The global stardom of a Canadian astronaut comes at a complicated time for our space industry. On Feb.1, CSA head Steve MacLean quit his post, months before the end of his mandate, to take a job in Waterloo, Ont.’s “quantum valley.” While MacLean, a former astronaut, won’t say why he left, insiders believe he’d grown frustrated. Canada’s space program has “foundered” over the last 10 years, former Liberal and Conservative cabinet minister David Emerson said in November, releasing a federally commissioned report into our aerospace industry. “There is no overarching articulation of what we want to do in space or how we want to do it,” the report says, noting the CSA’s budget has been cut, even as we’ve extended our commitment to the ISS until 2020. Canada has always prided itself on space robotics—like the Canadarm2 and Dextre, a robotic handyman that helps maintain the ISS—but our lead there, too, “is being eroded, in part due to the greater determination other countries have brought to their space programs.” The government is reviewing Emerson’s recommendations.

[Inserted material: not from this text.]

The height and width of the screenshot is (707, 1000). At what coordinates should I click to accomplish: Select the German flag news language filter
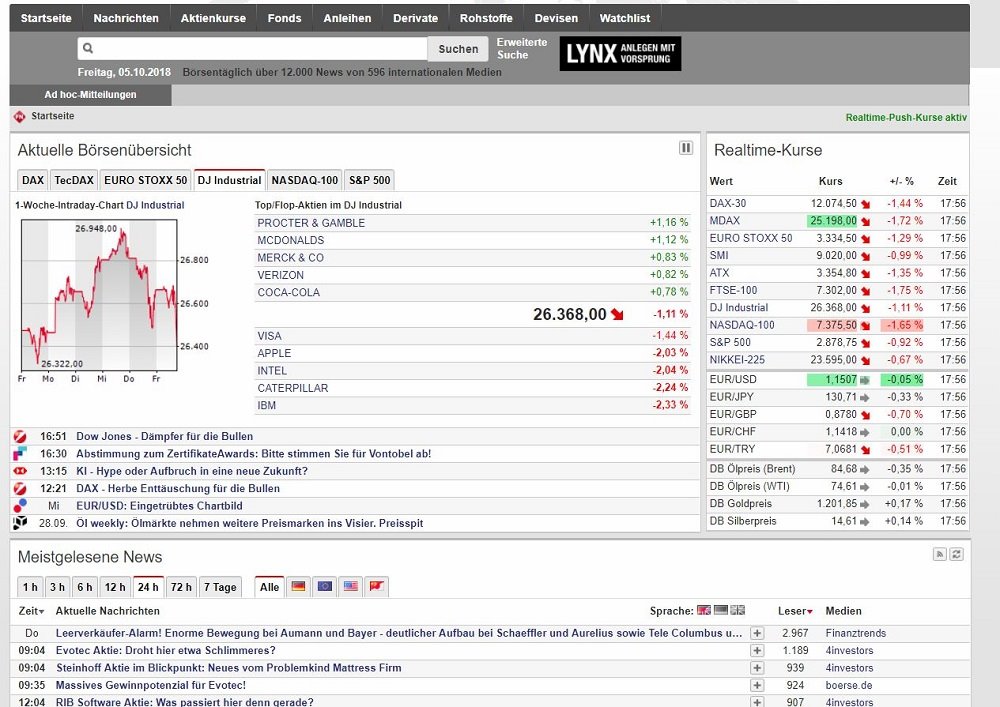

Meanwhile, Canada has the charismatic Chris Hadfield orbiting Earth, playing guitar, sharing photos or poetic tidbits about his days, and reminding hundreds of thousands of people why the ISS—a collaboration of 15 countries—remains one of the most important science projects in human history. Just like those images of Armstrong and Aldrin on the moon, Hadfield’s storytelling lets us join him on the space station. “By using the technology that’s available now, we can really make this experience alive, in real time,” he tells Maclean’s in a video from the ISS. “When I look out the window and see something magnificent go by, I can immediately broadcast it, and people can ride along with me.”